John Snow Labs is thrilled to announce the immediate availability of the new major version of Spark NLP 2.5 with spell checking and sentiment analysis – the world’s most widely used natural language processing library in the enterprise. The library can be used from Python, Java, and Scala API’s and comes with over 150 pre-trained models & pipelines.
“When we started planning for Spark NLP 2.5 a few months ago, the world was a different place. We have been blown away by the use of Natural Language Processing for early outbreak detections, question-answering chatbot services, text analysis of medical records, monitoring efforts to minimize the spread of COVID-19, and many more.” – said Maziyar Panahi, a lead contributor to Spark NLP.
Spark NLP 2.5 is another milestone in John Snow Labs’ quest to provide the open-source community with the most accurate NLP algorithms & models ever invented. By making the most recent academic advances available as a production-grade, scalable, and trainable software library, the global data science community can make faster progress towards putting AI to good use. Here are the major accuracy enhancing capabilities this new release makes available.
ALBERT and XLNet embeddings
“Beyond BERT” embeddings have been part of Spark NLP for Healthcare for a while and are now coming to the open-source package. ALBERT is “a Lite BERT” and provides almost the same accuracy as BERT (for example when used for named entity recognition) while requiring only about 6% of the memory. You can use it in memory-limited edge devices, or when loading models quickly on startup is a priority.
XLNet is a more advanced contextual embedding architecture than BERT and is known to perform particularly well on tasks like question answering. It is now available within Spark NLP – and the library takes care of the engineering heavy lifting required for cashing, distributing, tokenizing, and reusing it across NLP pipelines.
Spark NLP already has native support for word, chunk, sentence, and document encodings. The Universal Sentence Encoder has been part of the library since 2.4 and measures (well) semantic similarity between sentences.
New Contextual Spell Checker
This is a whole new, trainable, deep-learning-based spell checking algorithm that takes into account a word’s context before recommending how to correct it:
“I will call my siter.” [sister]
“Due to bad weather, we had to move to a different siter.” [site]
“We travelled to three siter in the summer.” [sites]
“During the summer we have the best ueather.” [weather]
“I have a black ueather jacket, so nice.” [leather]
“I introduce you to my sister, she is called ueather.” [Heather]
See how the model handles single vs. plural nouns and personal names well (these examples use the pre-trained English model). This model delivers a word error rate of 8.09% for fully automatically correction in the Holbrook benchmark. This is the best we are aware of – compare with a 20.24% error rate that JamSpell attains on the same benchmark.
New Deep-Learning Sentiment Analysis
The SentimentDL annotator applies contextual embeddings and a state-of-the-art deep learning architecture to training multi-class sentiment analysis models. Two pre-trained models – on IMDB reviews with an accuracy of 91% and on “Twitter sentiment 140 – 1.6 million tweets” with an accuracy of 89% are also part of this release.

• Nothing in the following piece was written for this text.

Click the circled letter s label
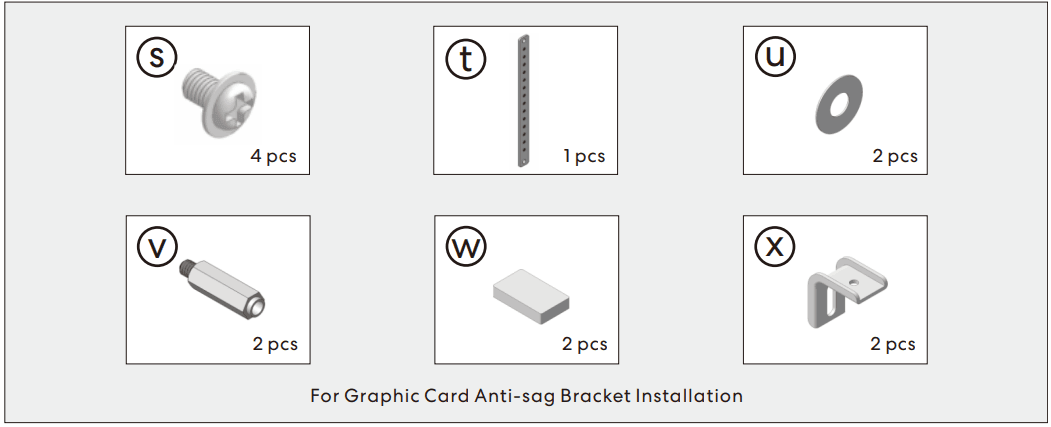Viewport: 1051px width, 427px height. (156, 58)
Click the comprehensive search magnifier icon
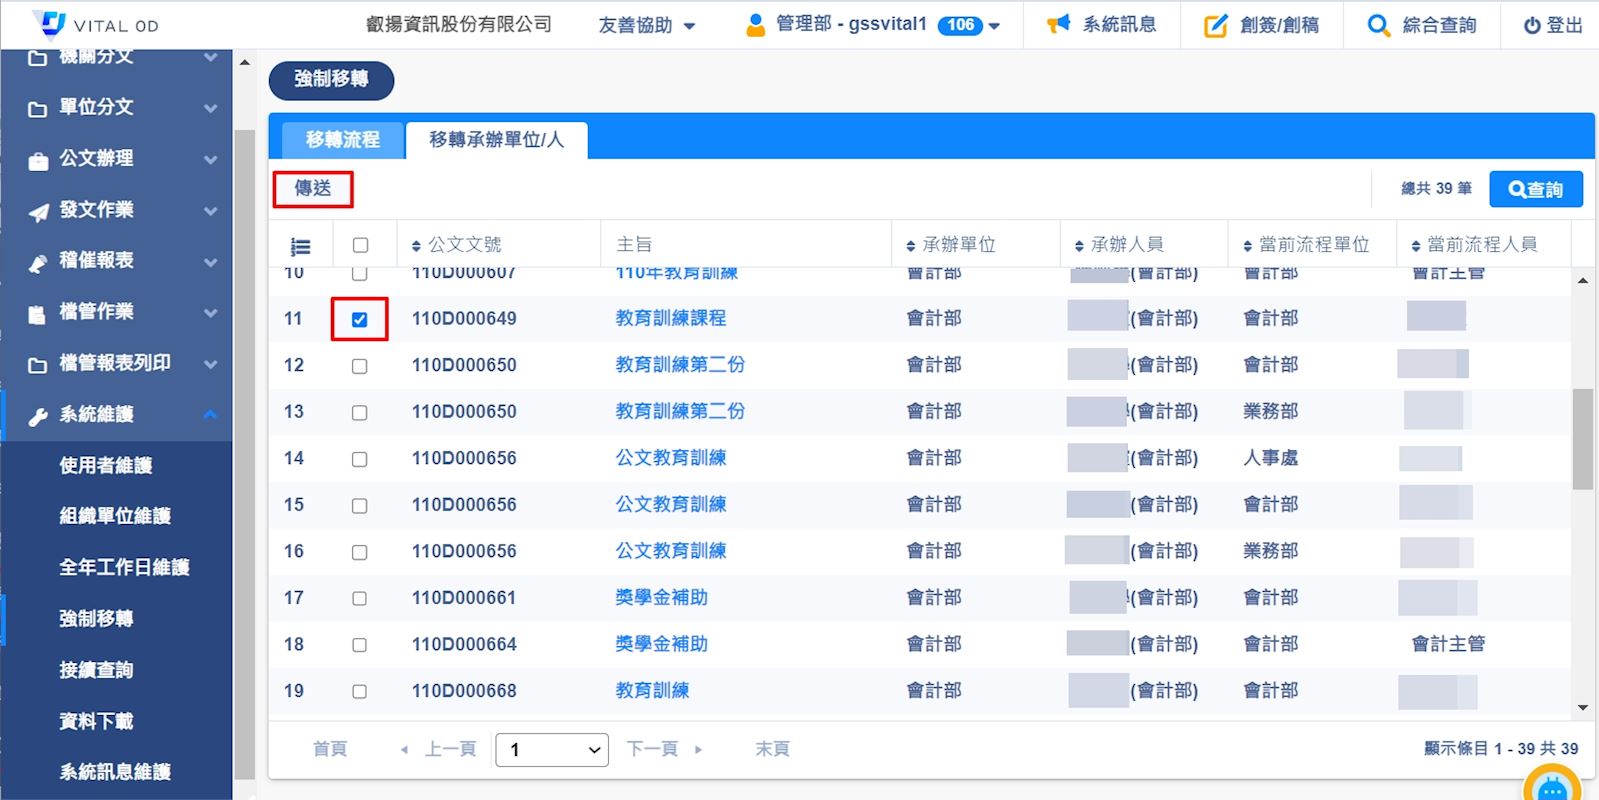 (1378, 26)
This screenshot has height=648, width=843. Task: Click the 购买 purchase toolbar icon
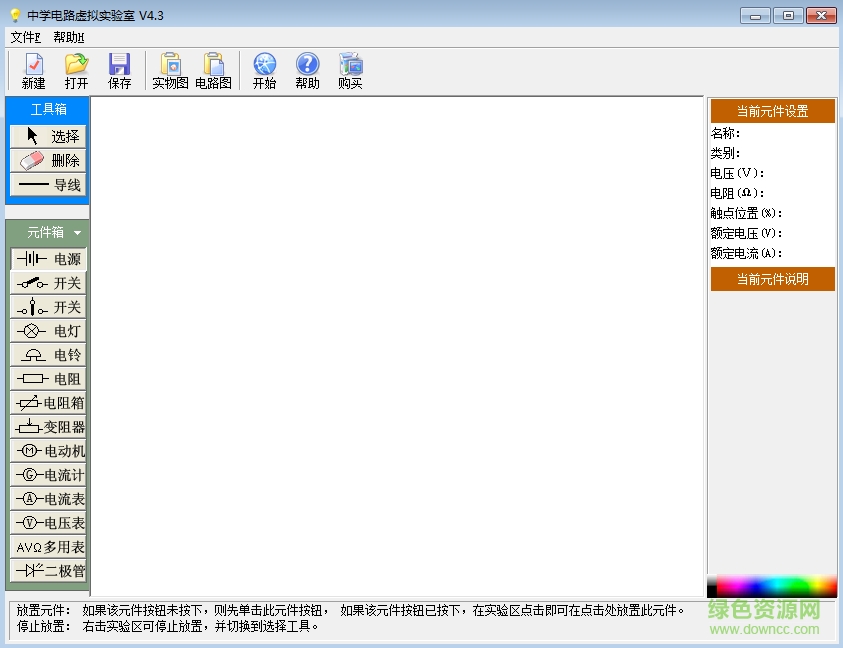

SentimentDL can also handle neutral statements (in addition to positive and negative ones) and returns a ratio between 0 and 1 for how positive (or negative) a statement is.
The deep-learning Document Classification annotator now supports classifying between 100 classes (up from 50 in the previous release). It also comes with two new pre-trained models – trained with the TREC-6 and TREC-50 benchmark datasets for question classification.
The Spark NLP community has been rapidly growing – with monthly downloads growing by over 50% just from January to April 2020. This release grows this community substantially – by providing direct support for 14 new languages and adding 87 new out-of-the-box NLP models. As always, we thank our community for their feedback, bug reports, and contributions that made this release possible.